• _Source_

Monday, May 13, 2013

Writing Funny Part 6

Developing Your Comedic Skills

(This is a final post in a six-part series on being funny in novels. To start at the beginning go here.)

Stand-up comedians are not born funny. As talented and skilled at making people laugh as he is today, Dwayne Perkins would not have been a stand-out from the other babies in the delivery room when he entered the world in terms of his ability to make the nurses laugh.

Being funny is the product of both a mindset and a set of skills learned through experimentation and practice. Life experience also has a lot to do with it.

Some of it can't be learned; comedians are partly correct when they say "you either have it or you don't." And if you don't have the underlying "stuff" from which comedic sense is developed, then there's nothing to build on.

The good news, however, is that most people actually do have the initial building blocks in place.

Most people, for example, do have a sense of humor, which is an obvious prerequisite. How do we know this? We know this because people pay good money to watch Dwayne's shows. People line up at the movie theaters to watch Chris Rock, Will Ferrell, and Tina Fey. People tune in to The Big Bang Theory and Two and a Half Men.

Comedians depend on the fact that the people in the audience have a sense of humor. Otherwise, comedy would be a pretty pointless exercise, wouldn't it?

Okay, so that's a start. What else do comedians have?

They have the highly developed ability to observe. You might be surprised to learn that the so-called "class clown" in you high school is actually not the guy most likely to grow up and become a professional comedian. Who's the more likely candidate? That guy standing quietly in the corner at the party, making astute mental observations of the other people, noticing their mannerisms, their conceits, their quirks, and their foibles.

Does that guy sound familiar to you? He should; he's also the same guy who is more likely to become a novelist, because many of the essential skills comedians must possess are the same skills that novelists need to have. After all, comedians are writers and performers, and the quality of their writing is every bit as important to what they do as their ability to perform what they write.

They have an ability to creatively combine ideas together to form new concepts. Comedians are always taking things which appear at first glance to be unrelated and connecting them together in an unexpected way. Novelists who hope to write interesting books must be able to do the same thing.

• _Data extract_

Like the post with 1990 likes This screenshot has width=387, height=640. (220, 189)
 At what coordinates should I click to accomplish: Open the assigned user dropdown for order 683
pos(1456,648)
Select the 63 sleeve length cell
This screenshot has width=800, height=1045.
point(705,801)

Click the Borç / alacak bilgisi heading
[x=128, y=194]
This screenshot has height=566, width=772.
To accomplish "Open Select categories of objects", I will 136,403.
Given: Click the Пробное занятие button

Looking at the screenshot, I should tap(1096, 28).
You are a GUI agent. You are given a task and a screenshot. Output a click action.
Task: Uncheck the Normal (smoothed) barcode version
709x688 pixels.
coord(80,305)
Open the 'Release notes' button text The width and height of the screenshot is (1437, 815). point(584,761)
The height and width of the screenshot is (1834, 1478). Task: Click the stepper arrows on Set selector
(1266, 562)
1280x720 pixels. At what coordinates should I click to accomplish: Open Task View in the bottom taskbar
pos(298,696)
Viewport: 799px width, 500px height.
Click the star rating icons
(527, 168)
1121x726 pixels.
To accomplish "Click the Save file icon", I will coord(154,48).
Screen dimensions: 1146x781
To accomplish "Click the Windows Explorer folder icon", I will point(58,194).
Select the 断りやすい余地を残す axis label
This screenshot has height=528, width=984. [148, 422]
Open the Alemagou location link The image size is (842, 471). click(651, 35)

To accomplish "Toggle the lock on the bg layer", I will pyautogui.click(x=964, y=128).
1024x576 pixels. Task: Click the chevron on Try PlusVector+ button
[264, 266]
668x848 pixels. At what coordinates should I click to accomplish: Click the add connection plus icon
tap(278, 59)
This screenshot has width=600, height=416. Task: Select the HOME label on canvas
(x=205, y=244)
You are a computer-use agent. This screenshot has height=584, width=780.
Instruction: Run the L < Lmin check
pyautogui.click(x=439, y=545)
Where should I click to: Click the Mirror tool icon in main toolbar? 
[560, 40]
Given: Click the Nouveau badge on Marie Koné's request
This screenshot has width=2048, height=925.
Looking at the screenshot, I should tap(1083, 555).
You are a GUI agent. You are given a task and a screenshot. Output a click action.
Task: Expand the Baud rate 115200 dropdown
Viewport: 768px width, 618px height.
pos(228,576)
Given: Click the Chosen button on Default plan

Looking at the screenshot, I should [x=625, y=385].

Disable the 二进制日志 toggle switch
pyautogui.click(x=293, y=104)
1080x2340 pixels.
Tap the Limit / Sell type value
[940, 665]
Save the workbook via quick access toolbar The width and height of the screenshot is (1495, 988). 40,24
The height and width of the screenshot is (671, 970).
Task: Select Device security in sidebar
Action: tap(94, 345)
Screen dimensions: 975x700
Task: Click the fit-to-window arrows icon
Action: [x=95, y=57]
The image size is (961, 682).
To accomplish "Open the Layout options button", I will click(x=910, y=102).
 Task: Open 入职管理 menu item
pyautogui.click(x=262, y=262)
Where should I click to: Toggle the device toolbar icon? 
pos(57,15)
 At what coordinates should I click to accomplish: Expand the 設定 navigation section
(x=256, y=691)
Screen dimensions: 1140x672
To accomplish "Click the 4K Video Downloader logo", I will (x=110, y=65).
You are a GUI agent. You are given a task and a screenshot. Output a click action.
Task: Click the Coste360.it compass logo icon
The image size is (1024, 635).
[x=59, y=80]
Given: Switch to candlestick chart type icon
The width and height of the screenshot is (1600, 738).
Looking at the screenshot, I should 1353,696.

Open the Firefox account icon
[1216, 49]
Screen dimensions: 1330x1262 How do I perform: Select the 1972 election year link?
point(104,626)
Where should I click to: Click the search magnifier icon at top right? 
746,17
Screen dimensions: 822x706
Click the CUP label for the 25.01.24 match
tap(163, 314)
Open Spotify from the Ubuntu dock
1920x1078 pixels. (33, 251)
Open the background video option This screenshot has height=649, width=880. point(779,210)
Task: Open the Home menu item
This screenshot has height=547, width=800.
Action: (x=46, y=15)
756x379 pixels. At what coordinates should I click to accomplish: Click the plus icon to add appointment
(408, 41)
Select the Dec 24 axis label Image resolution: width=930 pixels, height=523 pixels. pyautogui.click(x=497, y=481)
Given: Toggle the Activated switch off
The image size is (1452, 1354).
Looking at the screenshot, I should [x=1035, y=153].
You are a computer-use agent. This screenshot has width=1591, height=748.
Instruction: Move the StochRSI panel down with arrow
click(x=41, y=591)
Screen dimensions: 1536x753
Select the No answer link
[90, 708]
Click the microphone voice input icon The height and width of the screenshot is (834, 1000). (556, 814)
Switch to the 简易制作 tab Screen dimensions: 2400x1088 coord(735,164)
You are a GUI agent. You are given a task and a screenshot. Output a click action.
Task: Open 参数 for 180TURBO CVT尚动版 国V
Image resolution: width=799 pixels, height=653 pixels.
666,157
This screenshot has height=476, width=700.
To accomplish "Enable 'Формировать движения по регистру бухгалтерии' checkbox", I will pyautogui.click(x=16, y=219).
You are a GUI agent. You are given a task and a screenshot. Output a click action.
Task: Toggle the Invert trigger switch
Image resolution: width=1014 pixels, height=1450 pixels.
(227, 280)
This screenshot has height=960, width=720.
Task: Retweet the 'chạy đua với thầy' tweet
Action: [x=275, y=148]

• _Stated problem_
Answer these questions from the post on writing funny:
1. Which comedian does the post say would not have stood out from the other babies in the delivery room?
2. Which two television shows does it name as ones people tune in to?
3. Who does it call a more likely candidate than the class clown to become a professional comedian?

• _Finished answer_
1. Dwayne Perkins.
2. The Big Bang Theory and Two and a Half Men.
3. The guy standing quietly in the corner at the party, making astute mental observations of the other people.